[Effect of glucose control on lipid levels in patients with type 2 diabetes].

BACKGROUND AND OBJECTIVE The dyslipoproteinemia characterizing patients with type 2 diabetes is a major risk factor for atherosclerosis. Prospective studies indicate that an improved glucose control is associated with lower lipid levels. In this study we evaluated whether an improvement of the lipid status can also be observed in a routine clinical setting. Furthermore, we evaluated how many patients achieve lipid target levels by improving glucose control. METHODS In 51 type 2 diabetics (60 +/- 12 ys., 29 men, 22 women) lipid values were determined before and after improvement of glucose metabolism (6 - 12 weeks, HbA1c 7.9 +/- 1.9 % vs. 7.1 +/- 1.3 %). Patients on lipid-lowering medication or with atherosclerosis were excluded.
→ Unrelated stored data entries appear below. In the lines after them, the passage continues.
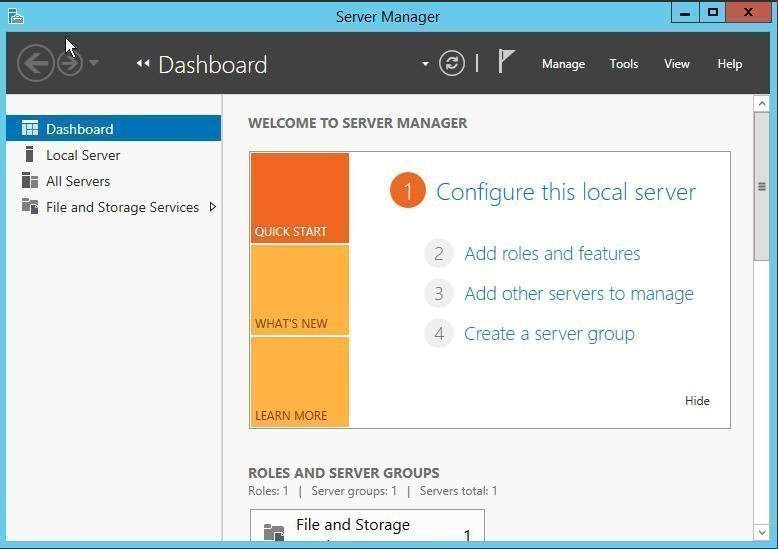This screenshot has height=549, width=778.
Task: Open the navigation history dropdown arrow
Action: tap(94, 64)
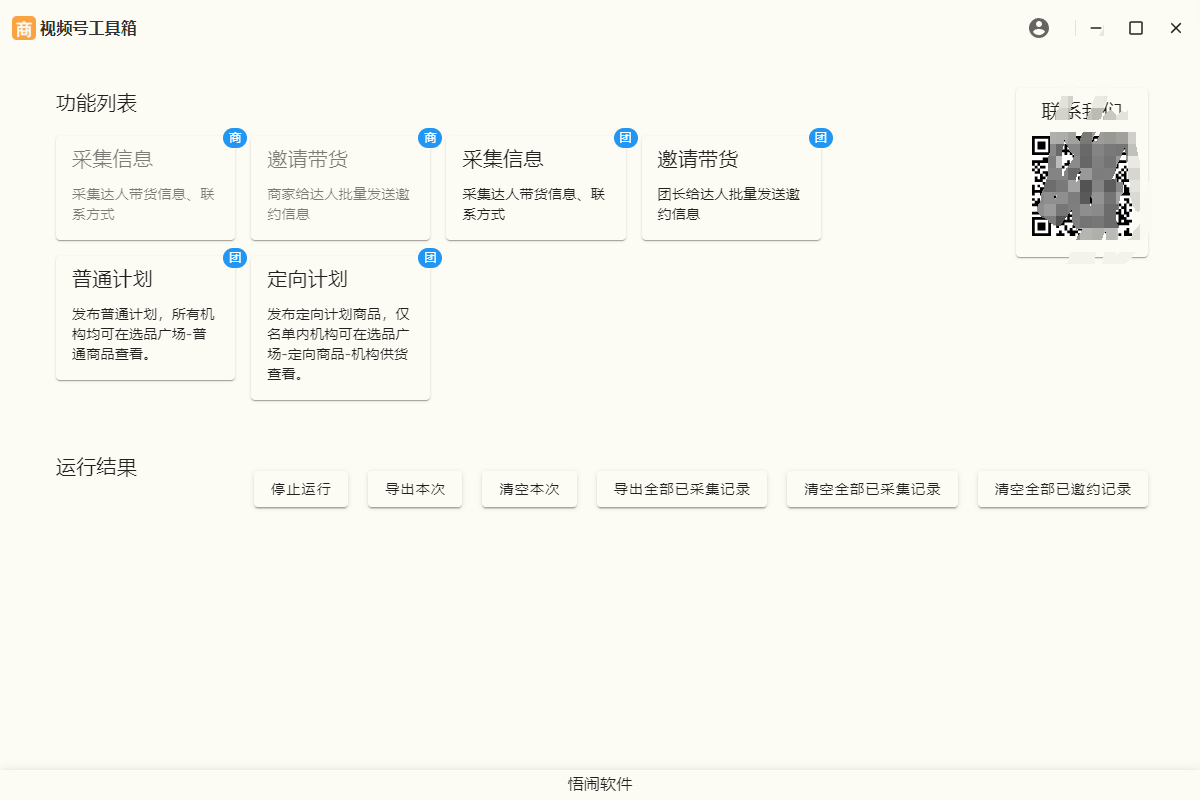Open the user account icon at top right

tap(1038, 28)
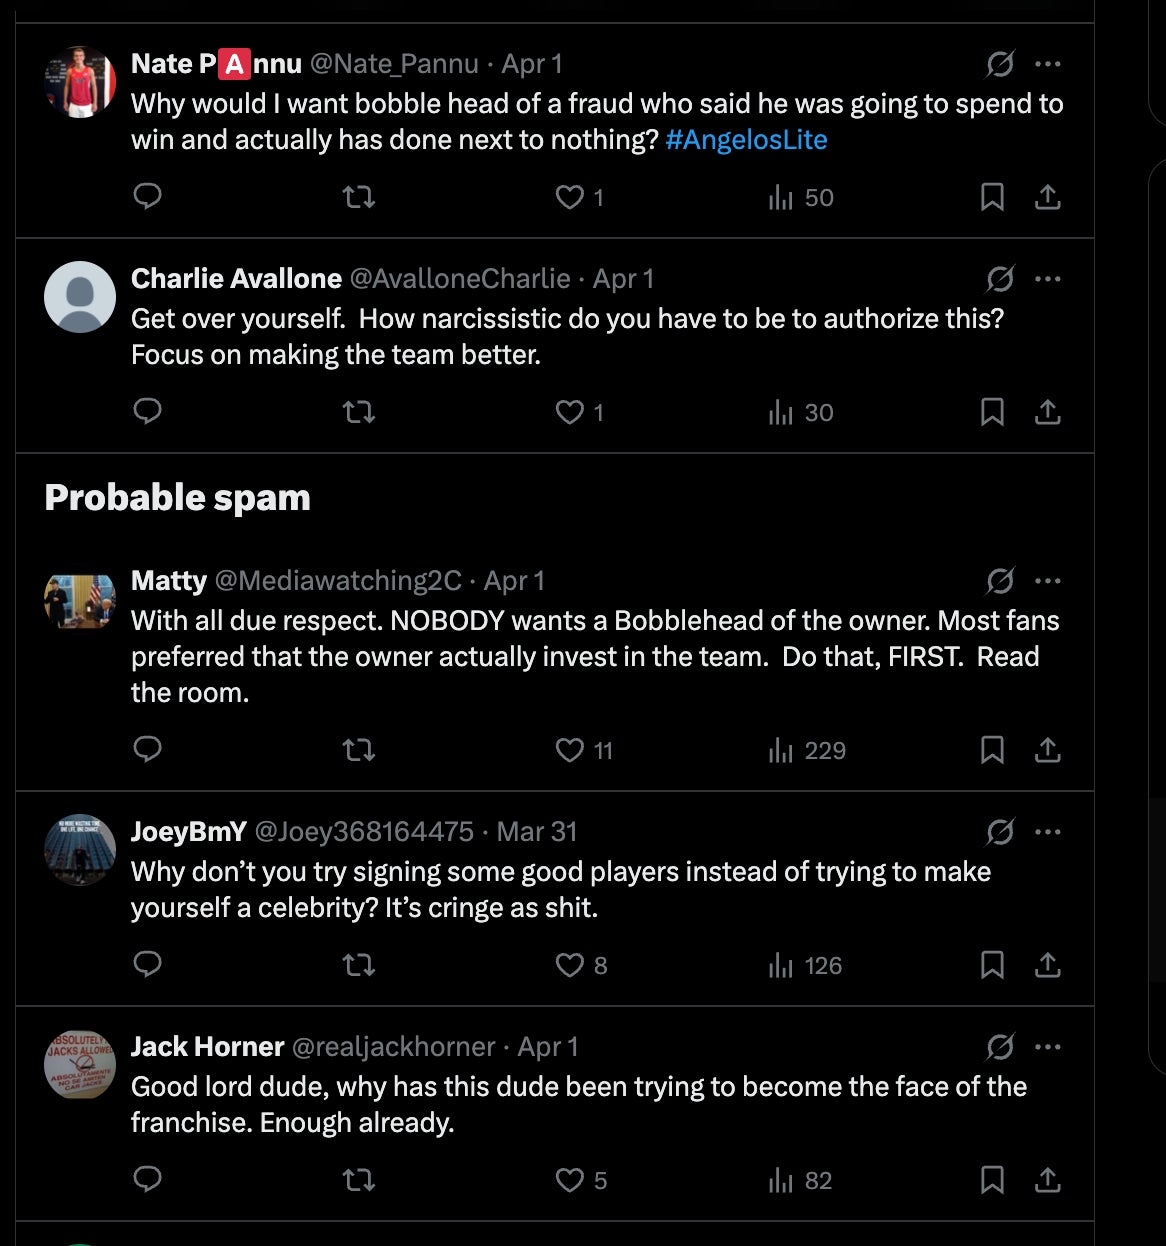The width and height of the screenshot is (1166, 1246).
Task: Open Charlie Avallone's Apr 1 timestamp
Action: point(623,279)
The improved glucose control was achieved by starting/intensifying treatment with diet (n = 5), acarbose (n = 5), metformin (n = 10), sulfonylurea/glinide (n = 12) or insulin (n = 19). RESULTS The decrease in HbA1c was associated with a decrease in total cholesterol (232 +/- 64 vs. 216 +/- 35 mg/dl, p < 0.05) and triglycerides (348 +/- 448 vs. 216 +/- 139 mg/dl, p < 0.01), while HDL- and LDL-cholesterol did not change significantly. Only in patients with triglycerides > 200 mg/dl did changes in HbA1c-levels correlate with changes in triglyceride-levels (r(2) = 0.32, p = 0.012). Lipid target levels were reached in seven of 51 patients (five of 51 patients before improvement of HbA1c). CONCLUSION Although in routine clinical practice an improvement in HbA1c results in better lipid values. This improvement is small and is usually not sufficient to reach lipid target levels.